Dataset entries
·····

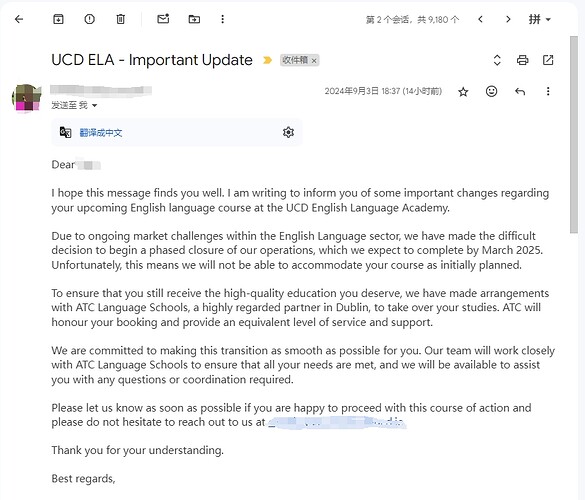Mark the email as unread
The width and height of the screenshot is (585, 500).
[x=163, y=19]
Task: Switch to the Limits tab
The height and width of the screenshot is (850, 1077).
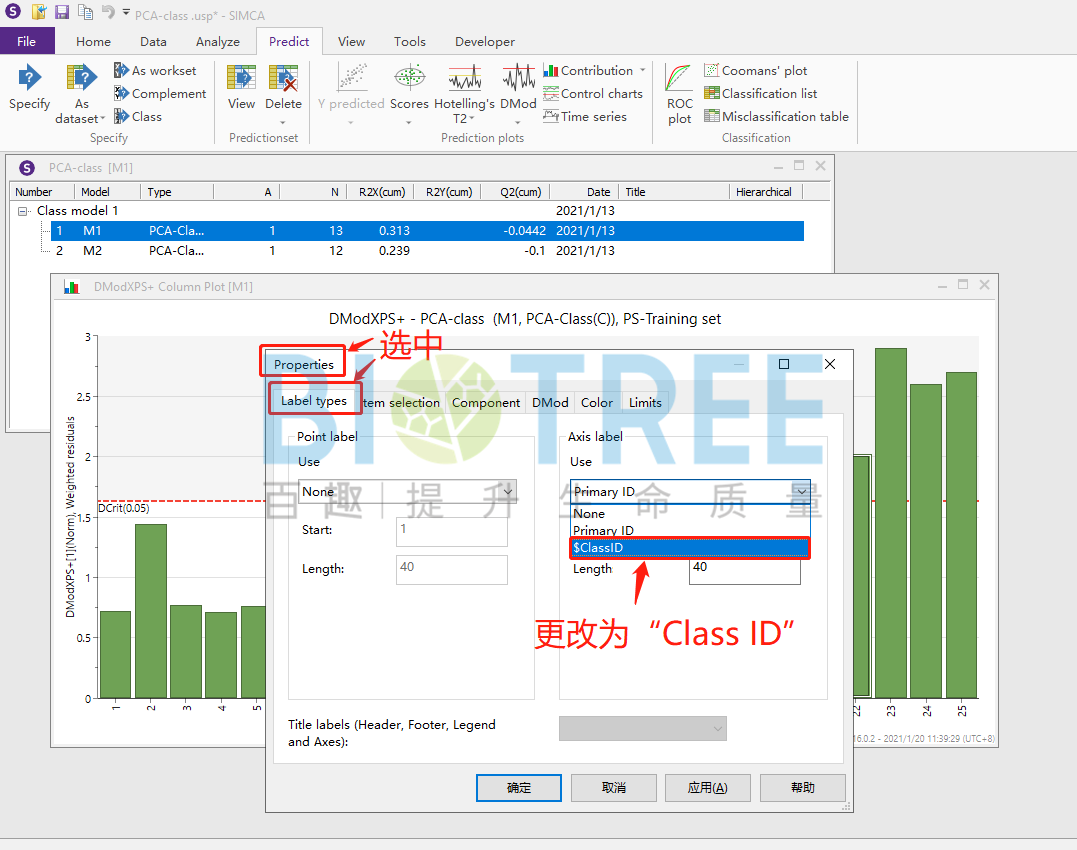Action: (x=645, y=402)
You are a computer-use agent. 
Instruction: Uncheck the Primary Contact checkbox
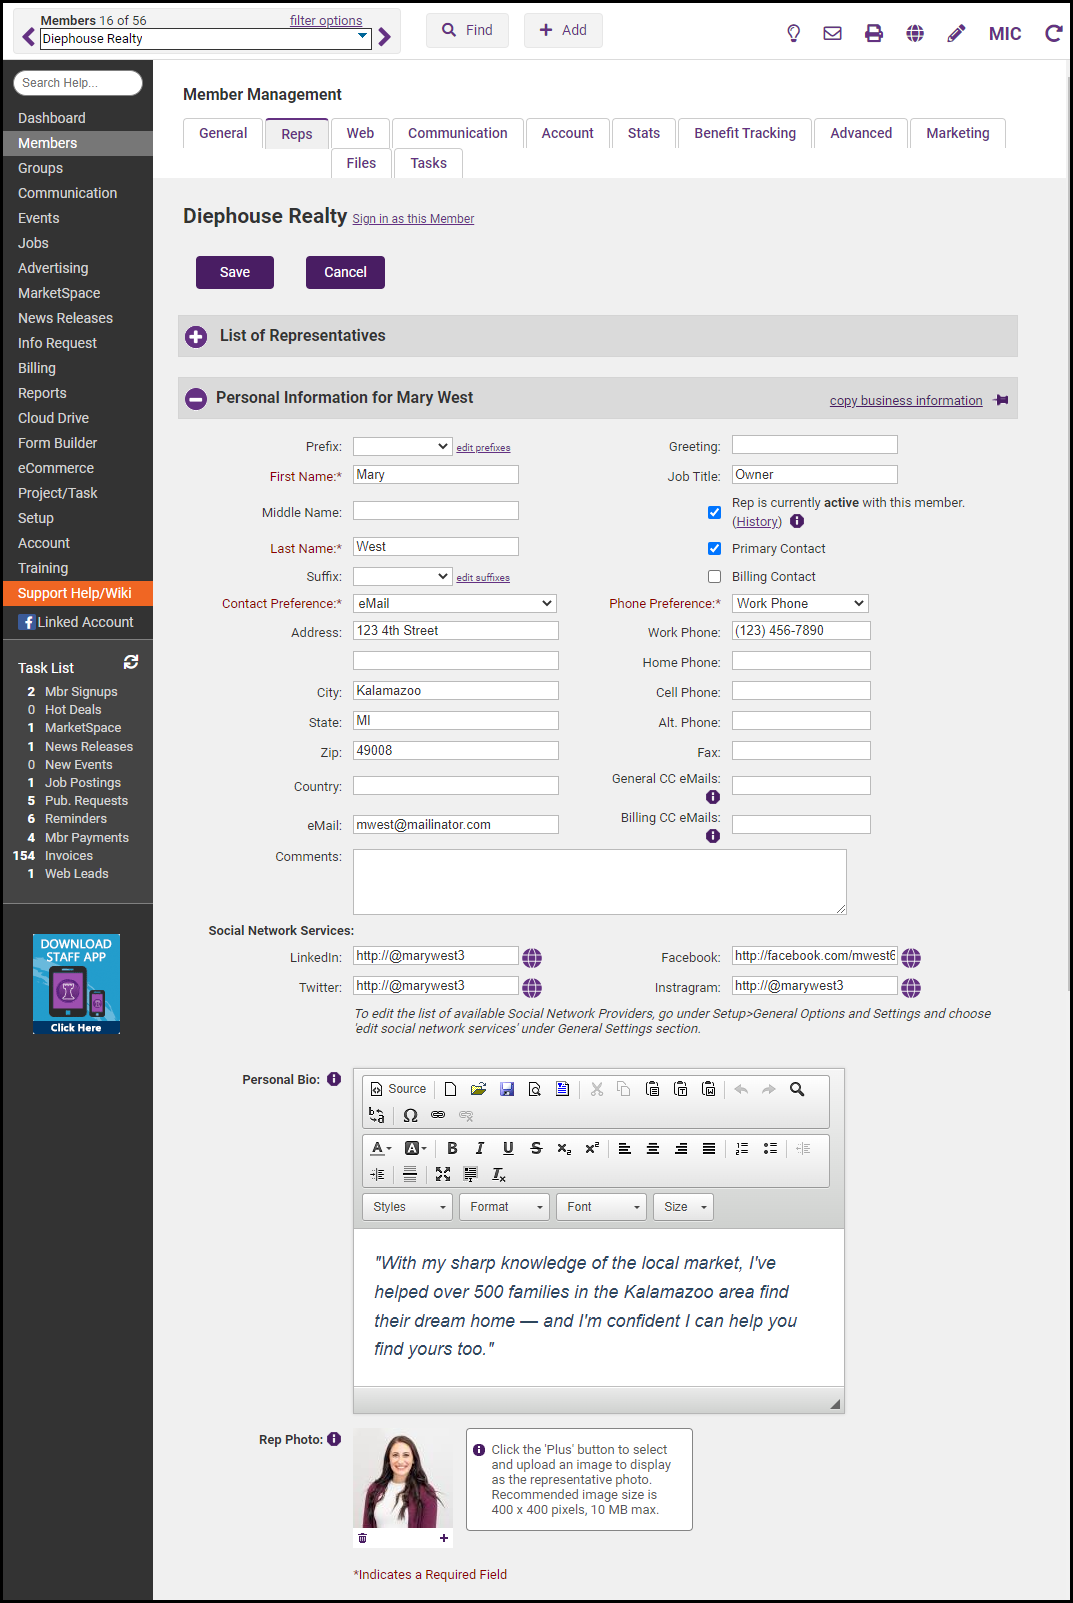tap(714, 549)
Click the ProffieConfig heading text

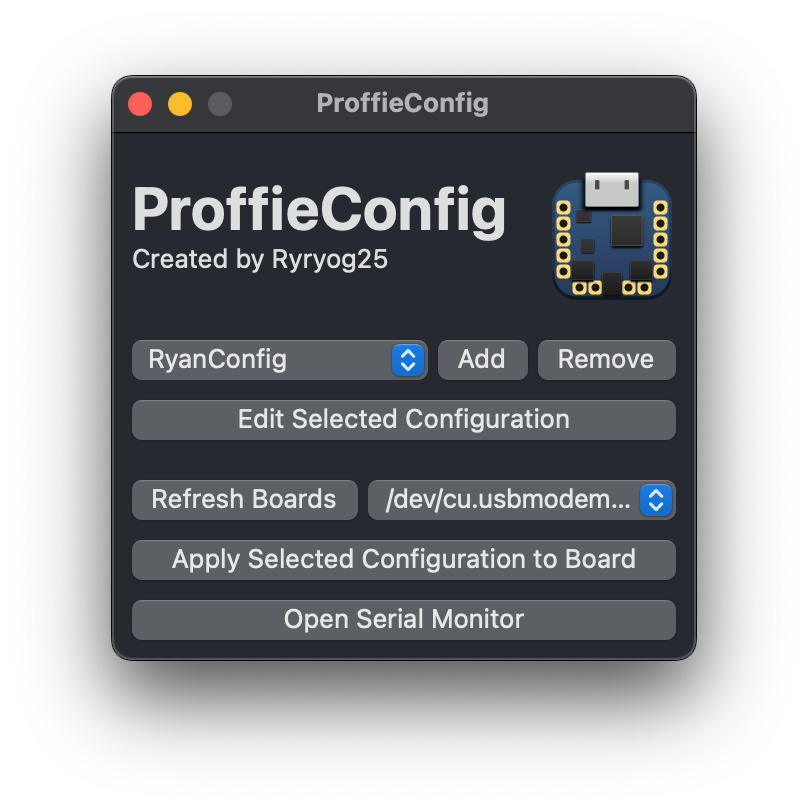319,210
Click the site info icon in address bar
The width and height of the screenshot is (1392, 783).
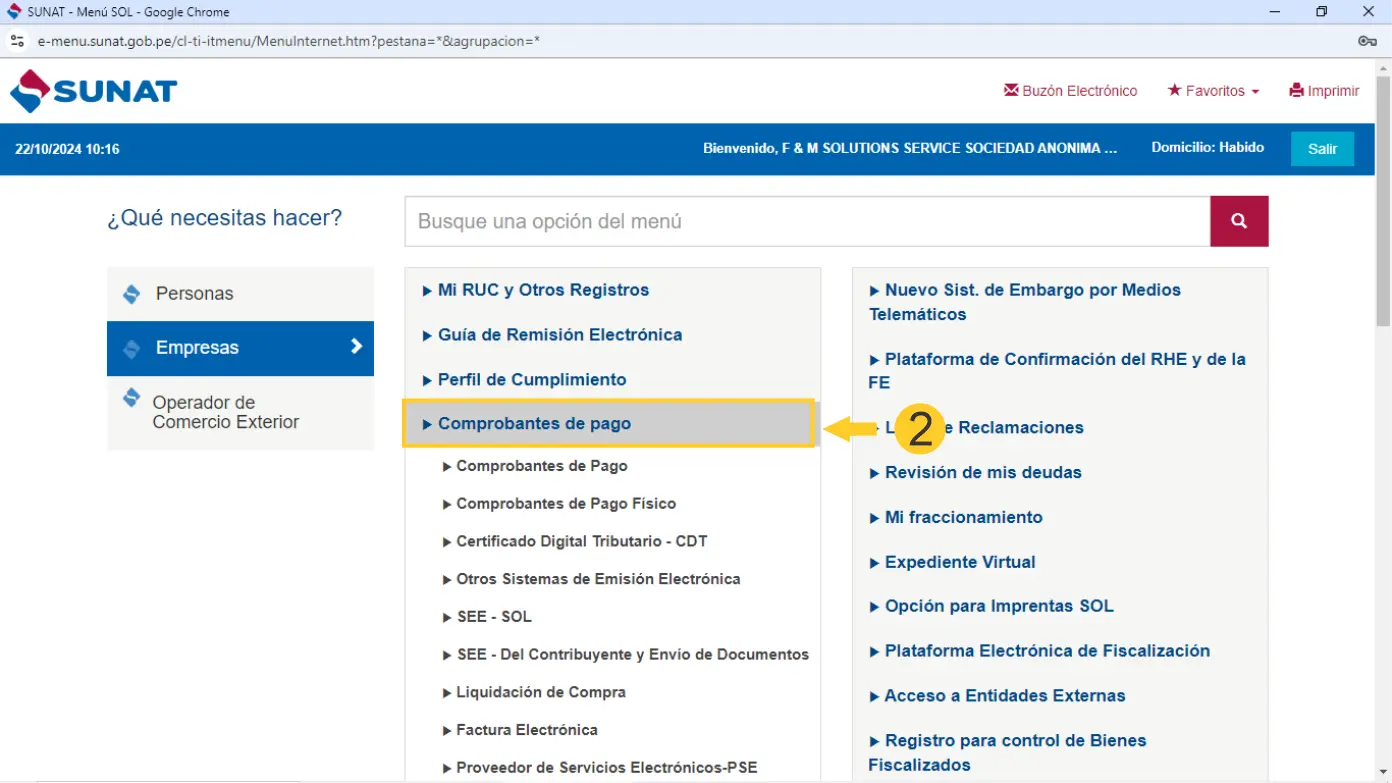coord(17,41)
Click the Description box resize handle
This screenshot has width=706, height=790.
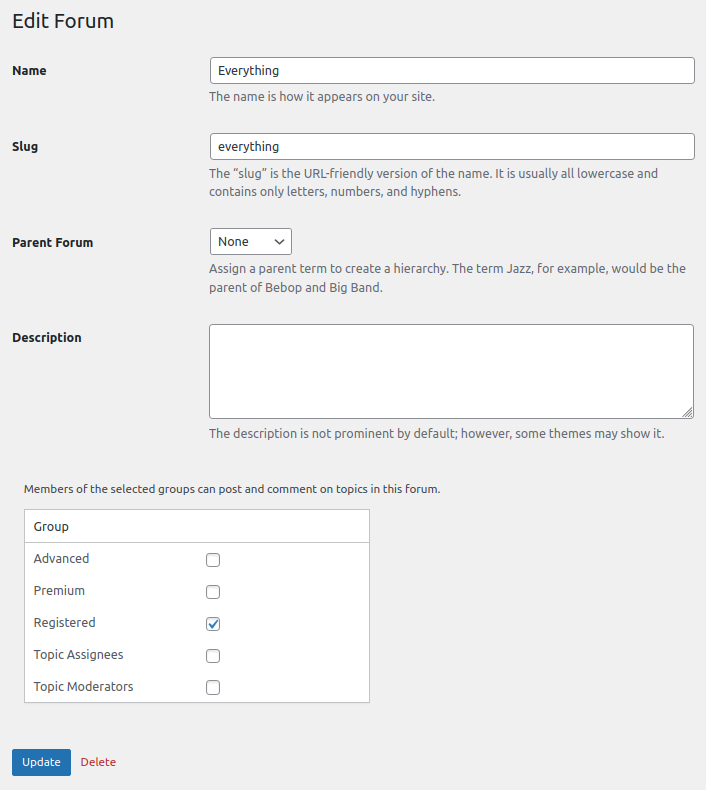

·····

◆ WHAT YOU WILL DO: Only the lines from the one containing "Click the site info icon in address bar" through the end of the data above are to be output, exactly and without pictures.

◆ EXPECTED ANSWER:
Click the site info icon in address bar
The width and height of the screenshot is (1392, 783).
coord(17,41)
Click the Description box resize handle
This screenshot has width=706, height=790.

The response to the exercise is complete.